### Problem details
Print every record below exactly as it stands, but leave out the pictures.

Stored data
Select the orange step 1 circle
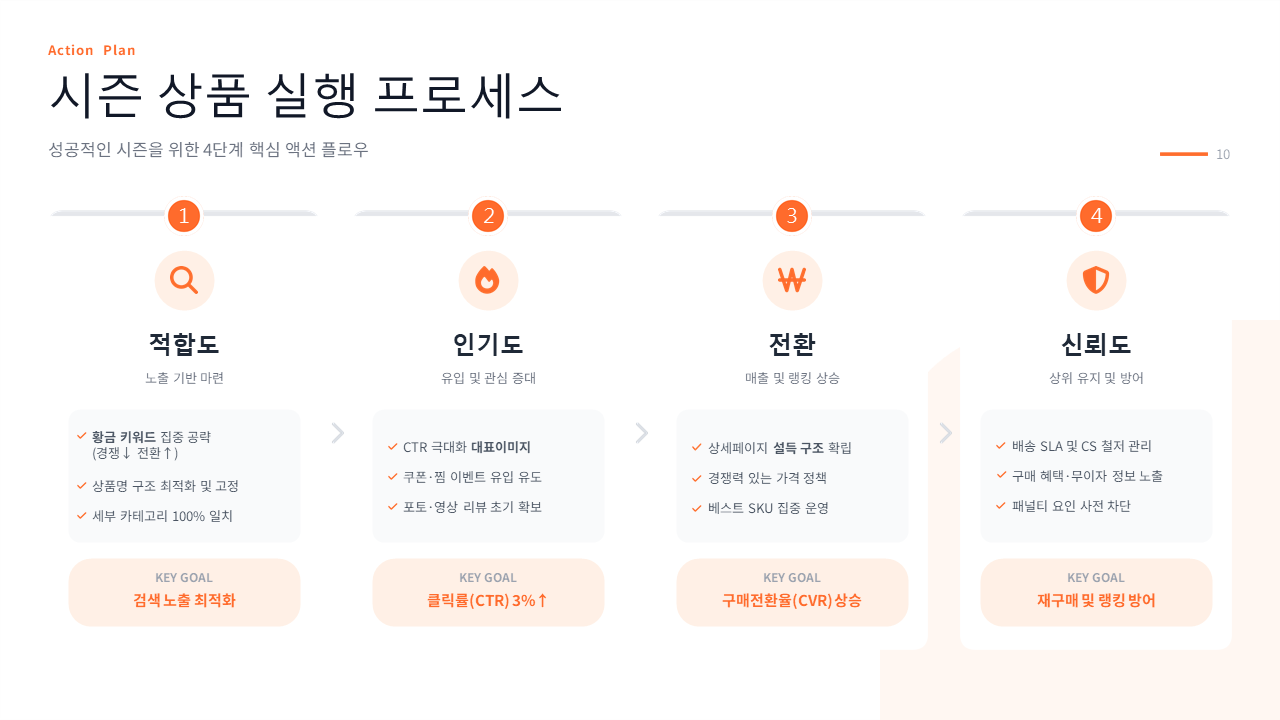Screen dimensions: 1280x720 coord(184,215)
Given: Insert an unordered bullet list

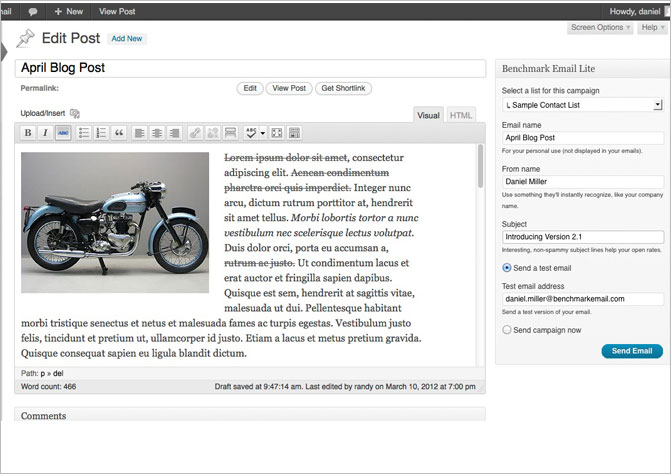Looking at the screenshot, I should pos(84,132).
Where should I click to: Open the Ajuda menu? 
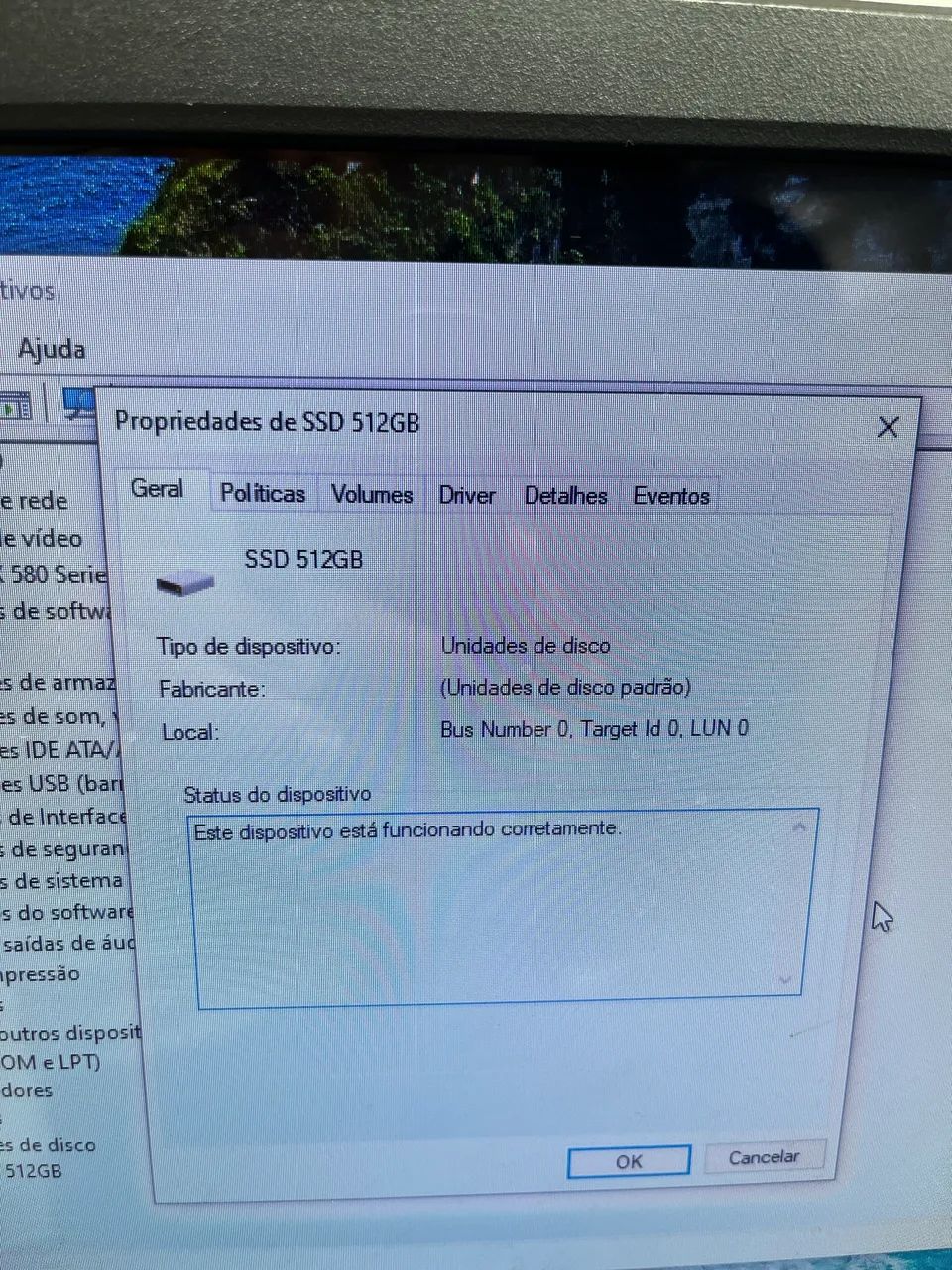click(52, 349)
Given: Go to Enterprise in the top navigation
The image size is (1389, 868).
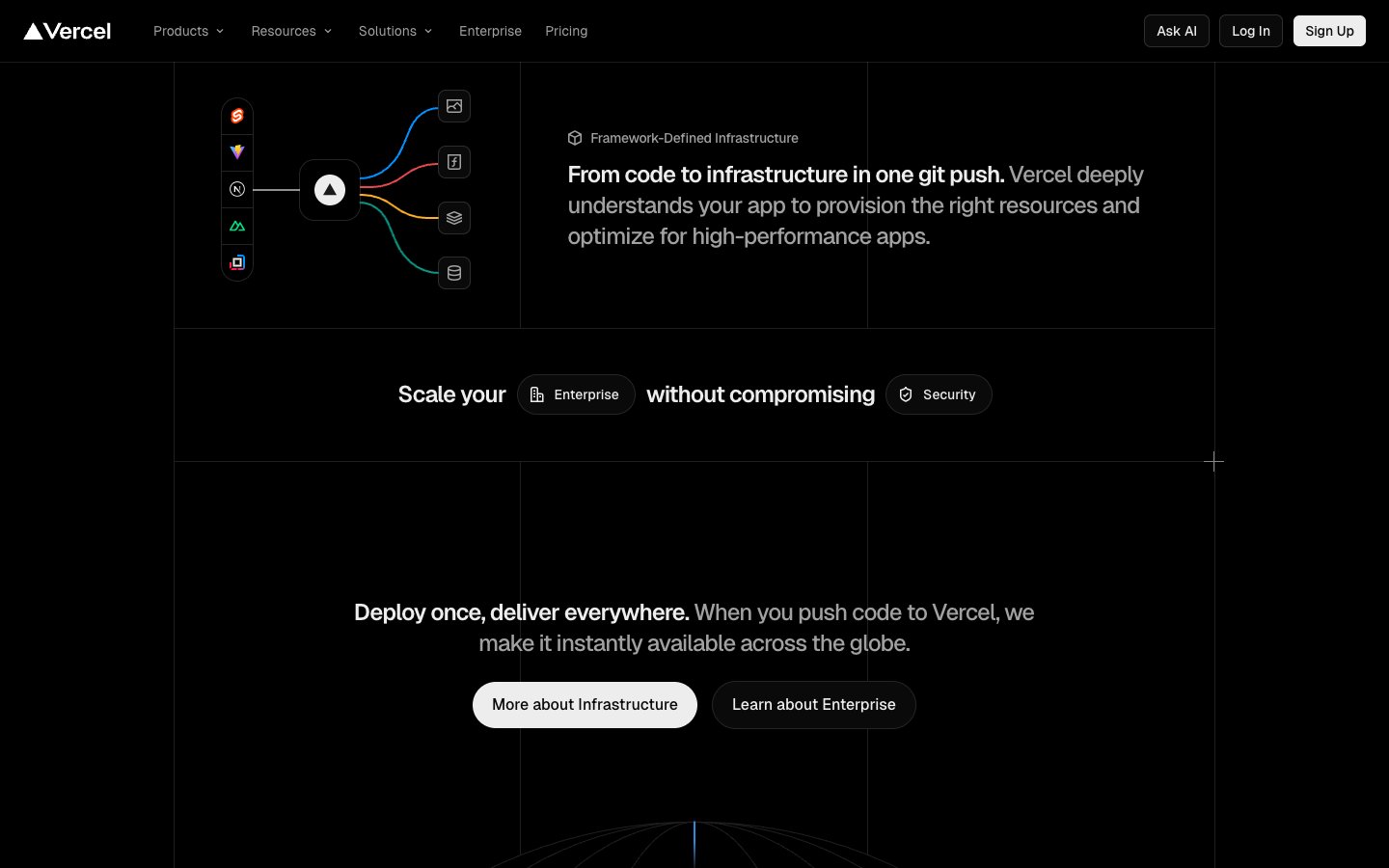Looking at the screenshot, I should click(x=490, y=31).
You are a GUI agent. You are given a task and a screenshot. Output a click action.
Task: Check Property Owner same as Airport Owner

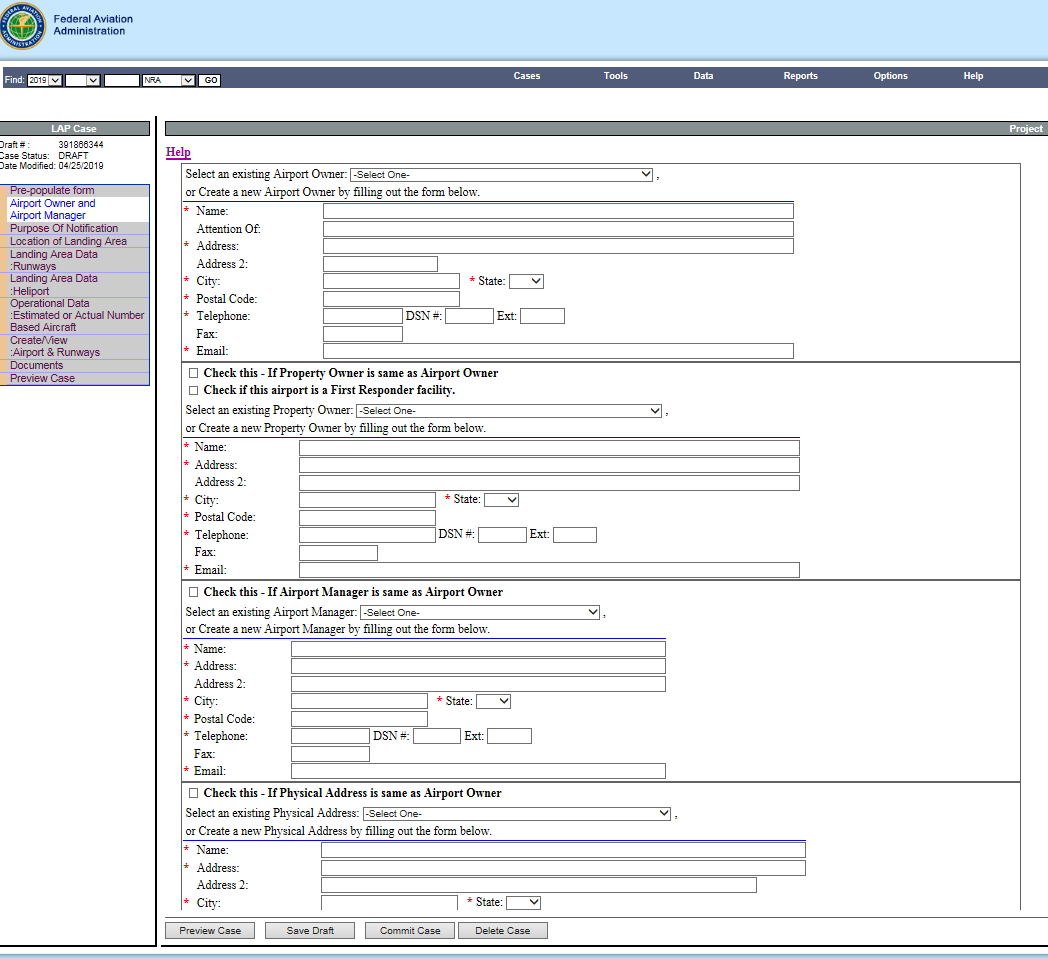[x=193, y=373]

### Exercise solution
Select the orange step 1 circle
Screen dimensions: 1280x720 coord(184,215)
Given: Insert an unordered bullet list

Looking at the screenshot, I should pos(84,132).
Where should I click to: Open the Ajuda menu? 
click(52, 349)
Given: Go to Enterprise in the top navigation
The image size is (1389, 868).
Looking at the screenshot, I should click(x=490, y=31).
You are a GUI agent. You are given a task and a screenshot. Output a click action.
Task: Check Property Owner same as Airport Owner

[x=193, y=373]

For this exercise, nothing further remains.